> [Exercise instructions]:
Arrange the entries starting at the line containing "Given: Click the Create new button" and ending at the line containing "tap(572, 280)" as a two-column CSV with the columns instruction and response. Give one row per entry, put each field in quotes with line breaks replaced by spaces, and omit the pictures.

> [Available data]:
##############################
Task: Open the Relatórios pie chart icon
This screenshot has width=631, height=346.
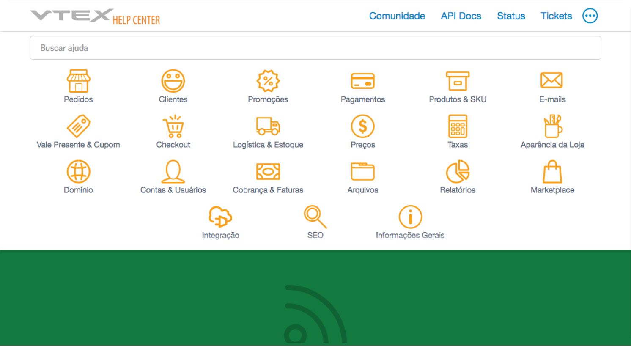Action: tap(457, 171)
##############################
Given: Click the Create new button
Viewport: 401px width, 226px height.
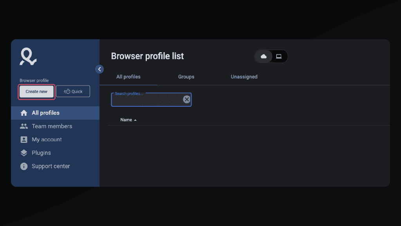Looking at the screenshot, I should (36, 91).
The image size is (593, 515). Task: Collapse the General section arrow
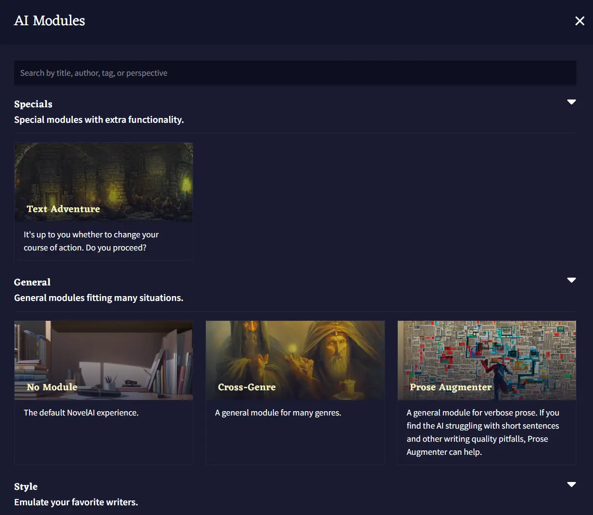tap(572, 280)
##############################
> [Completed exercise]:
instruction,response
"Given: Click the Create new button Viewport: 401px width, 226px height.","Looking at the screenshot, I should (36, 91)."
"The image size is (593, 515). Task: Collapse the General section arrow","tap(572, 280)"